2. Materials and Results
The clinical data of laryngoscope, pathology and treatment of 2 patients with vocal cord bamboo disease in our hospital were followed up and analyzed retrospectively. The relevant literatures published since 2020 were compared and analyzed retrospectively. The two patients were the first diagnosed patients and were hospitalized with autoimmune diseases. During this period, they had throat symptoms dominated by hoarseness.
3. Case Report
3.1. Case 1
A woman 25 years of age was hospitalized in the Department of Rheumatology and immunology of our hospital in November 2015 due to morning stiffness of both hands. She was diagnosed with systemic lupus erythematosus and received routine first-line treatment. In 2020 Due to hoarseness, she was consulted in our department, and her laryngoscopy showed that there was a fatty yellow strip lesion in the front 1/3 of the left vocal cord, with local mucosal bulge (Figure 1); the symptoms related to SLE were well controlled at the time of treatment. It is suggested that the sound should be stopped, and local hormone atomization inhalation should be symptomatic, after treatment, the symptoms of hoarseness were significantly improved after two weeks of treatment. In November 2021, the patient came to our department again because of hoarseness, and his laryngoscopy showed: Symmetrical fat yellow striped lesions can be seen in the front 1 / 3 of bilateral vocal cords, with local mucosal bulge (Figure 2). The lesions change from unilateral bamboo node to bilateral bamboo nodes. It is recommended to remove the lesions surgically and make a clear pathological diagnosis. However, the patient refused the operation due to the good control of the SLE and was given symptomatic treatment with rest and local hormone atomization inhalation. The position of the two lesions grew clearer during the stroboscopic test.
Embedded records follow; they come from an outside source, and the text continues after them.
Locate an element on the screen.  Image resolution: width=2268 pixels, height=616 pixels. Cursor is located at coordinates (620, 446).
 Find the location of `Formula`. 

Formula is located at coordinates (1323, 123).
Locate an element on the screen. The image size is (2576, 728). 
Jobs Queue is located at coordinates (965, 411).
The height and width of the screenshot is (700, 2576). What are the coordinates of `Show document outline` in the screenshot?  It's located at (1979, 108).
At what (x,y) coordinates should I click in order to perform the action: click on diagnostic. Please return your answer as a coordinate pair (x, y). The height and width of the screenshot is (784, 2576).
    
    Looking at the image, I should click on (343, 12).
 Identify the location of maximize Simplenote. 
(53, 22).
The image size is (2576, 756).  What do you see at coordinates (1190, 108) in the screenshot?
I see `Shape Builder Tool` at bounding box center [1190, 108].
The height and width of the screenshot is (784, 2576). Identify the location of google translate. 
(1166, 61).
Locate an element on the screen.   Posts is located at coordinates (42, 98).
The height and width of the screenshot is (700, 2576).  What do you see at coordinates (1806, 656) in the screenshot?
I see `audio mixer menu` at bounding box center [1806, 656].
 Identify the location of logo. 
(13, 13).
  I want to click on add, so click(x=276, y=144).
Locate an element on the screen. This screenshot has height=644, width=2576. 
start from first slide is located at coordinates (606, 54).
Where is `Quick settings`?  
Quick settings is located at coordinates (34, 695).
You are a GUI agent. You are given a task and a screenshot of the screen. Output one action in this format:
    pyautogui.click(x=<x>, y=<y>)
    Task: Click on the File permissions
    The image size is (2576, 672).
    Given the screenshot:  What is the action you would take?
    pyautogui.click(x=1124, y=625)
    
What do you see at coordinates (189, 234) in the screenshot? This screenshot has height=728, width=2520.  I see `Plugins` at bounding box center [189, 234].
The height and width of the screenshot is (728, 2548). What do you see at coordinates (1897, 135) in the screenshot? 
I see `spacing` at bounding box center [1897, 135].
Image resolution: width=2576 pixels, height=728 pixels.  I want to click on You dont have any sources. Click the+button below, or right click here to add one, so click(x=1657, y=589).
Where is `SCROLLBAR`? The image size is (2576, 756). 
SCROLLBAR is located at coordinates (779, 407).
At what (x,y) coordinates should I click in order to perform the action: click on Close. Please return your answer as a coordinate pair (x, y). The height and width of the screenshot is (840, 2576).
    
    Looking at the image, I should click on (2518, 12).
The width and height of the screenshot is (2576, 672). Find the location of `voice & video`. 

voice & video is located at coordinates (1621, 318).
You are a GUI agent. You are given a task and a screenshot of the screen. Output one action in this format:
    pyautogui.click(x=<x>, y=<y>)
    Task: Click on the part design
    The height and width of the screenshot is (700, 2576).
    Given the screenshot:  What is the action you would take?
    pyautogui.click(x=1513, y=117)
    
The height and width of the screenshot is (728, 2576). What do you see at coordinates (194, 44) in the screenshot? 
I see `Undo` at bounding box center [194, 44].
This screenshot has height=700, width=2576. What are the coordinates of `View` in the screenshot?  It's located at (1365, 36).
Except for the lesion, the vocal folds vibrated with reduced amplitude during chest voice phonation, as seen by the stroboscopic image. There was no tendency of vibrations between the portions of the vocal fold in front of and behind the transverse lesion in the continuing picture of the videostroboscopy. After one week of treatment, the symptoms of hoarseness were significantly improved, the patient was in good health in the past, generally in good condition after onset, without discomfort symptoms such as weight loss, and denied the history of similar diseases in the family.